EXERCISE.
Lines before the one containing "Where should I click to: Click inside" in the records below are to be left out; that line and all after it, through the end, are to be retyped exactly.

Collected data:
'''

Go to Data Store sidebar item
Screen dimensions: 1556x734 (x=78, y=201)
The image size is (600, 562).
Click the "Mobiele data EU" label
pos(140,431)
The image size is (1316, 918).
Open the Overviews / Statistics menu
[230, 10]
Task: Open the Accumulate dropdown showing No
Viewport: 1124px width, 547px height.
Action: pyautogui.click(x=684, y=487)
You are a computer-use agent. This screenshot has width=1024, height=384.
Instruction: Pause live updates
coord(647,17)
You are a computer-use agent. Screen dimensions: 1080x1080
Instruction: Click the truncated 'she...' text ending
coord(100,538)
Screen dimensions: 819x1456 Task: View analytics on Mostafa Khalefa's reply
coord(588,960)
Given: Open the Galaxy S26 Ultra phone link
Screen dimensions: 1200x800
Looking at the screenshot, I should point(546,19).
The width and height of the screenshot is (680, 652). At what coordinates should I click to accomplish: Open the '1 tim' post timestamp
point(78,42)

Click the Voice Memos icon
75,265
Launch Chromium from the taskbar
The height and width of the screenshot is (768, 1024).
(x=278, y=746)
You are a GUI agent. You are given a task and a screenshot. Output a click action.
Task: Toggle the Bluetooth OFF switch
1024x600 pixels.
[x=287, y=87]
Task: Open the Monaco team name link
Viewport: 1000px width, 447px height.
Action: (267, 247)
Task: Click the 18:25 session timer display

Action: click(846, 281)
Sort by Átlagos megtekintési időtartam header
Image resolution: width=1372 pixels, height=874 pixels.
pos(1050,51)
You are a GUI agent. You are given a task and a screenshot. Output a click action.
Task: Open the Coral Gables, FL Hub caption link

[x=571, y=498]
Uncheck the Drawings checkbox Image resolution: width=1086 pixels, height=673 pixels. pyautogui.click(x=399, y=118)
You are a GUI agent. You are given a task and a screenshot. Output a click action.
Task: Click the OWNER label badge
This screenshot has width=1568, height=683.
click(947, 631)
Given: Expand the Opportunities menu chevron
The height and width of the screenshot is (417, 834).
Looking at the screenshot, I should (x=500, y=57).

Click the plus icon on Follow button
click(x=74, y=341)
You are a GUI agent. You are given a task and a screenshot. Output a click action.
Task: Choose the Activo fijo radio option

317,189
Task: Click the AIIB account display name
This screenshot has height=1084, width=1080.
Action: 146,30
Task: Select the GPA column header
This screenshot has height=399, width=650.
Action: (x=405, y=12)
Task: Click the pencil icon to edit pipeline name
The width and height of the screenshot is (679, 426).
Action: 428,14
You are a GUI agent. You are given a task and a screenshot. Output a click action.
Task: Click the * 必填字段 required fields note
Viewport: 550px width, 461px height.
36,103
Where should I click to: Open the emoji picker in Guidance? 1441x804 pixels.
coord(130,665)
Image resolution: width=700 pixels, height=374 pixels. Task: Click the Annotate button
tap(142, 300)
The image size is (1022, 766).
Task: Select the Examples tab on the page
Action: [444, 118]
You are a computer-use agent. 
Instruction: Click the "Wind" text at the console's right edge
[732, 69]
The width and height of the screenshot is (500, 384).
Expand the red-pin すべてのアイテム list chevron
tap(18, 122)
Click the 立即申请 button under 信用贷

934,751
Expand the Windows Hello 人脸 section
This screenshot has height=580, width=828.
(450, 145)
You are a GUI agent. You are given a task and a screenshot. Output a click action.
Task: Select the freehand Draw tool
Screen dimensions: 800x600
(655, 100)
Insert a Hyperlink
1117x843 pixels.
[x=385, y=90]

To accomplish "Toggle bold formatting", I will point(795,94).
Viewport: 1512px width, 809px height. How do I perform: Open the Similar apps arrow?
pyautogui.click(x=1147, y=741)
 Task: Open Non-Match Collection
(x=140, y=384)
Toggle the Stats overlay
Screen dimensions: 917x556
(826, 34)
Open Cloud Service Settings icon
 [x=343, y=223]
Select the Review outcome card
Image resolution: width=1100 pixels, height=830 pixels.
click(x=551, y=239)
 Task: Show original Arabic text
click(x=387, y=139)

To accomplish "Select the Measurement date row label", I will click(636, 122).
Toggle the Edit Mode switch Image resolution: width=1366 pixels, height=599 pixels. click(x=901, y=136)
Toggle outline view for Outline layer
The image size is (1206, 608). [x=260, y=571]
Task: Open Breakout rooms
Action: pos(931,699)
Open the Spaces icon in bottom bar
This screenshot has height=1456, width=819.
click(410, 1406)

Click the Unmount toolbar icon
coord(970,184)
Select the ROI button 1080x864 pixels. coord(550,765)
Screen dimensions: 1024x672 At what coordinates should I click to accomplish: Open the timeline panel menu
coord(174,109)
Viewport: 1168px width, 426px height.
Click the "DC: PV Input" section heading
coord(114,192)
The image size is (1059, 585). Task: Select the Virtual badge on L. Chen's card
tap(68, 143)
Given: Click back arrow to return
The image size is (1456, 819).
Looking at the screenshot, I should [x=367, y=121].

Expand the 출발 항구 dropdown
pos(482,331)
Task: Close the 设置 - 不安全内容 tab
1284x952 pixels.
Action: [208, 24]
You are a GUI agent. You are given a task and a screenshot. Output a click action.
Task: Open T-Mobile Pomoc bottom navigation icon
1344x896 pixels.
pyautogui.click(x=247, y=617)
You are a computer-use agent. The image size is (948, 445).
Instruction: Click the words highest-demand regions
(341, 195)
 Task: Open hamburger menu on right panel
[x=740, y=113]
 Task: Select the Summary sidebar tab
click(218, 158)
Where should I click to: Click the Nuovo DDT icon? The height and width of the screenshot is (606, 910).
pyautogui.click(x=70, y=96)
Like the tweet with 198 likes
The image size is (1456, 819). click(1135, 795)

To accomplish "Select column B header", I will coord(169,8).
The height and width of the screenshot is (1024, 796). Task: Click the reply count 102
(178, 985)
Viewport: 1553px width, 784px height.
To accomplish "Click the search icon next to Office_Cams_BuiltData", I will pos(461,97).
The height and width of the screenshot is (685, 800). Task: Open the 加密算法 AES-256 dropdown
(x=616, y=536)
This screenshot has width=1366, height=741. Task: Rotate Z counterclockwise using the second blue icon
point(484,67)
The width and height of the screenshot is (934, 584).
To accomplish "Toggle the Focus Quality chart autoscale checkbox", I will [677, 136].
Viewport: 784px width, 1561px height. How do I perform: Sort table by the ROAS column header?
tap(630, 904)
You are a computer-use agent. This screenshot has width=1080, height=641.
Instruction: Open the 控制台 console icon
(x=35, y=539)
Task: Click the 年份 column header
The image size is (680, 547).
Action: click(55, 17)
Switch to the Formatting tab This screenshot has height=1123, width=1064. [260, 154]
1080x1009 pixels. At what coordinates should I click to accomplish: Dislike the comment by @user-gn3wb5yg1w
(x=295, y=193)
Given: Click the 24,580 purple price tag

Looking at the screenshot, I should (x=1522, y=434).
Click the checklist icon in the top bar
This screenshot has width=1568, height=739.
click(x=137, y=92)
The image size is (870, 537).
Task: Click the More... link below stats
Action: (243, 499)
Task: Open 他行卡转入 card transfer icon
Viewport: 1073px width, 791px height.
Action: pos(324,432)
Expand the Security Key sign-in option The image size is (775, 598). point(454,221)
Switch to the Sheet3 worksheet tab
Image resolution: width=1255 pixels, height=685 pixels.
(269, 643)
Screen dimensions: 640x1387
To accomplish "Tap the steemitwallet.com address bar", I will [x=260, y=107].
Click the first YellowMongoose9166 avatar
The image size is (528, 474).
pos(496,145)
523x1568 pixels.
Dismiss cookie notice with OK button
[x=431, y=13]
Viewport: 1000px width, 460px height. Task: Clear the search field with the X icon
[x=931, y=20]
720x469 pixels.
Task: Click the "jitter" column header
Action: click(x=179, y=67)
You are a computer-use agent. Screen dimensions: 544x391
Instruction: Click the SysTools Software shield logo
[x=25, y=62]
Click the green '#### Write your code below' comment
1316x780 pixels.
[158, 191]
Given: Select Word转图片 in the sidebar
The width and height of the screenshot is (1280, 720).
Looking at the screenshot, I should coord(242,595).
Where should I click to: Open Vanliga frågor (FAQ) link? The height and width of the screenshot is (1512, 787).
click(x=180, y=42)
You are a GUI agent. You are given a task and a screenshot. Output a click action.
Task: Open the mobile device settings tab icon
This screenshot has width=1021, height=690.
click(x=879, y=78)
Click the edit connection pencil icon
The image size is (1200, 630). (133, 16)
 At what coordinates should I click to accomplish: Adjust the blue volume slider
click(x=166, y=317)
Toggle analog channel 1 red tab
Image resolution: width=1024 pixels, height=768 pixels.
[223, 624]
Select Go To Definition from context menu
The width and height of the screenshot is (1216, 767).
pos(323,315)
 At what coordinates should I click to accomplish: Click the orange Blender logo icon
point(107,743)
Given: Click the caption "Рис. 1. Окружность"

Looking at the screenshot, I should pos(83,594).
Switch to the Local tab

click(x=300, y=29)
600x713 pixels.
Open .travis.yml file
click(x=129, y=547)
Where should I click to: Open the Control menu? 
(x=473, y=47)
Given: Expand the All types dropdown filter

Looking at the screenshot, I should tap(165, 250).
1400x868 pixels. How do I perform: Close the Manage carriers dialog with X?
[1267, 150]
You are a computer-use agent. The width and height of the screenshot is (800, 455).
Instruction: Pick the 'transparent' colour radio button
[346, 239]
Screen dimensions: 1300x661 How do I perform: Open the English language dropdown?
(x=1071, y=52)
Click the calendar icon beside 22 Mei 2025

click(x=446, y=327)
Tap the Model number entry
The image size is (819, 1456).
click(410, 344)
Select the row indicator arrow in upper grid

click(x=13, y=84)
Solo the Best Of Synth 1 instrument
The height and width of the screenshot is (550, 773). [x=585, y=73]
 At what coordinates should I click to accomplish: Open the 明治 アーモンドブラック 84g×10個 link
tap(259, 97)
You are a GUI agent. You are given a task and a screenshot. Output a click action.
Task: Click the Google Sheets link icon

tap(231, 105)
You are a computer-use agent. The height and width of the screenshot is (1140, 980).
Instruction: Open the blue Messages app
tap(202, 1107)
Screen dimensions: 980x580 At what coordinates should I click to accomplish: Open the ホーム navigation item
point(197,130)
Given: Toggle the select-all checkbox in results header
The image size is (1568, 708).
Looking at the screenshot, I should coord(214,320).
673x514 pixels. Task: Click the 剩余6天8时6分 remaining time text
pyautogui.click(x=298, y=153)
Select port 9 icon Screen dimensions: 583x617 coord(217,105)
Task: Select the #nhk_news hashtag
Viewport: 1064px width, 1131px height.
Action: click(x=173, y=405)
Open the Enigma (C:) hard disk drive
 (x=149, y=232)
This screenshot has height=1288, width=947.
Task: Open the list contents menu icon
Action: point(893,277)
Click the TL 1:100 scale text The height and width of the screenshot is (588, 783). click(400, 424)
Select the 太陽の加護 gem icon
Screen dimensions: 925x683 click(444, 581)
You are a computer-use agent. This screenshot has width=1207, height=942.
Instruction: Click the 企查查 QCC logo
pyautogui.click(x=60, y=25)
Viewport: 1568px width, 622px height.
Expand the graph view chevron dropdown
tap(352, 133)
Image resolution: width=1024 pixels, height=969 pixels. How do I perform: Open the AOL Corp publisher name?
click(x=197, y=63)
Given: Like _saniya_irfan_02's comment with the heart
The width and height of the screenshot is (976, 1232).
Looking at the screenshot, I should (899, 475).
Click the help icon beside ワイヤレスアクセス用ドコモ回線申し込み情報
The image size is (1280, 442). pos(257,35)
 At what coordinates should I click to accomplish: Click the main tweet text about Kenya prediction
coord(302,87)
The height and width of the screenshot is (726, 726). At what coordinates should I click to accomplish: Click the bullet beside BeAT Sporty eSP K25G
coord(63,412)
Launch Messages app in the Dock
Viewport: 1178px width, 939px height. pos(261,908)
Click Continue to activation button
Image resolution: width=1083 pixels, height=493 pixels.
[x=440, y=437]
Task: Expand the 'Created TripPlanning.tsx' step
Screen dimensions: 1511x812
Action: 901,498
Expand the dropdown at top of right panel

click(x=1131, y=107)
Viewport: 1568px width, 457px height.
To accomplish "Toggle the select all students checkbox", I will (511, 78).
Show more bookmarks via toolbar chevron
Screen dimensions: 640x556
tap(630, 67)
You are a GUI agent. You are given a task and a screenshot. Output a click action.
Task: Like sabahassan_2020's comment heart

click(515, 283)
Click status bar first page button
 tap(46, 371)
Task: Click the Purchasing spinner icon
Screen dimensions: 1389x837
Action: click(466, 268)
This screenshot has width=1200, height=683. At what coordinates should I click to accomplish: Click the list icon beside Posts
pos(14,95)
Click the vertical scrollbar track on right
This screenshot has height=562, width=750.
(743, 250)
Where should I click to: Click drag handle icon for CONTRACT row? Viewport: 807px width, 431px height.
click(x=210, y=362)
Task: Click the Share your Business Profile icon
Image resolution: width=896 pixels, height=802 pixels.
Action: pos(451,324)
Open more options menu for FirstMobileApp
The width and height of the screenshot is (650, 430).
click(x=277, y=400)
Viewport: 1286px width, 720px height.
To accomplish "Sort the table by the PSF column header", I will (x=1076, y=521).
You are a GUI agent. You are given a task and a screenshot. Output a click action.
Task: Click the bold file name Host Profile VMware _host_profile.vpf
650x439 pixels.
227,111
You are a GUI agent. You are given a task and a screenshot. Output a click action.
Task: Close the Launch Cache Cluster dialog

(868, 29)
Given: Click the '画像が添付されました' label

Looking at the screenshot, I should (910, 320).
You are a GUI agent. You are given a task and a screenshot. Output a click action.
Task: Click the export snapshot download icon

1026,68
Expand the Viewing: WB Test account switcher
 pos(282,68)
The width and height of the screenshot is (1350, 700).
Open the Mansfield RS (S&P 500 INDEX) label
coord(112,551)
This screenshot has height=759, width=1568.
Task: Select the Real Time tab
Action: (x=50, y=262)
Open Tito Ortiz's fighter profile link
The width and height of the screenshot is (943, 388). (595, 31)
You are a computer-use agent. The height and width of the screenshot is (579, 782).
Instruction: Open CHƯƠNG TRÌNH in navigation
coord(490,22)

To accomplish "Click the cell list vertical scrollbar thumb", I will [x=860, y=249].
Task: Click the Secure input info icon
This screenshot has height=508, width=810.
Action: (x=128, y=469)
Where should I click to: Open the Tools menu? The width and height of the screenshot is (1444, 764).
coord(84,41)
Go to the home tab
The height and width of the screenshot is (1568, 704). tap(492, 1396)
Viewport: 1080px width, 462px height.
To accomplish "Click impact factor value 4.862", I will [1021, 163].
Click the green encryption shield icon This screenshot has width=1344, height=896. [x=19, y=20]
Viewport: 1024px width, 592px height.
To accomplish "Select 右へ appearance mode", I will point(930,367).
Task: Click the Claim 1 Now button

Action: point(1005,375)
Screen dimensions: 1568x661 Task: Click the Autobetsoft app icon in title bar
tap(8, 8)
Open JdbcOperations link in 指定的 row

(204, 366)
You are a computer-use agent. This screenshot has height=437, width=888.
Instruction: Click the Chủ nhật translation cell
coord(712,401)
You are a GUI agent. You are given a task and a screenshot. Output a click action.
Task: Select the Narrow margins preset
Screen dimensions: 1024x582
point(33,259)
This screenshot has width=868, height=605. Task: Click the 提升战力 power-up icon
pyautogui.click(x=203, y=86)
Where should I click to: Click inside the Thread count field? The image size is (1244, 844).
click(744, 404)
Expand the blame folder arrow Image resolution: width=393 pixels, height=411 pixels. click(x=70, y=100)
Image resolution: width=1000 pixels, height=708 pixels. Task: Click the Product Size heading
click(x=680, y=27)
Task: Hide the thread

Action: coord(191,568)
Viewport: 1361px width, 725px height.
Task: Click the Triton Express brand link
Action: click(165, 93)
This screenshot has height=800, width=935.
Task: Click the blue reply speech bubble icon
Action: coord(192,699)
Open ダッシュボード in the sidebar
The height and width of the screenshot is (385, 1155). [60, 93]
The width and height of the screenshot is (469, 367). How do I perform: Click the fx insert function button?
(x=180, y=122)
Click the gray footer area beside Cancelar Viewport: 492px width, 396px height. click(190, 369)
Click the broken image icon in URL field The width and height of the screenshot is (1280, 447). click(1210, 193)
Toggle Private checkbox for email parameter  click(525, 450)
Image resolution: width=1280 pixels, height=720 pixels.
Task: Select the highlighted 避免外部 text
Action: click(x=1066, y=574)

'''

SOLUTION TO THIS PROBLEM.
Where should I click to: Click inside the Thread count field? The image size is (1244, 844).
click(744, 404)
Expand the blame folder arrow Image resolution: width=393 pixels, height=411 pixels. click(x=70, y=100)
Image resolution: width=1000 pixels, height=708 pixels. Task: Click the Product Size heading
click(x=680, y=27)
Task: Hide the thread

Action: coord(191,568)
Viewport: 1361px width, 725px height.
Task: Click the Triton Express brand link
Action: click(165, 93)
This screenshot has height=800, width=935.
Task: Click the blue reply speech bubble icon
Action: coord(192,699)
Open ダッシュボード in the sidebar
The height and width of the screenshot is (385, 1155). [60, 93]
The width and height of the screenshot is (469, 367). How do I perform: Click the fx insert function button?
(x=180, y=122)
Click the gray footer area beside Cancelar Viewport: 492px width, 396px height. click(190, 369)
Click the broken image icon in URL field The width and height of the screenshot is (1280, 447). click(1210, 193)
Toggle Private checkbox for email parameter  click(525, 450)
Image resolution: width=1280 pixels, height=720 pixels.
Task: Select the highlighted 避免外部 text
Action: click(x=1066, y=574)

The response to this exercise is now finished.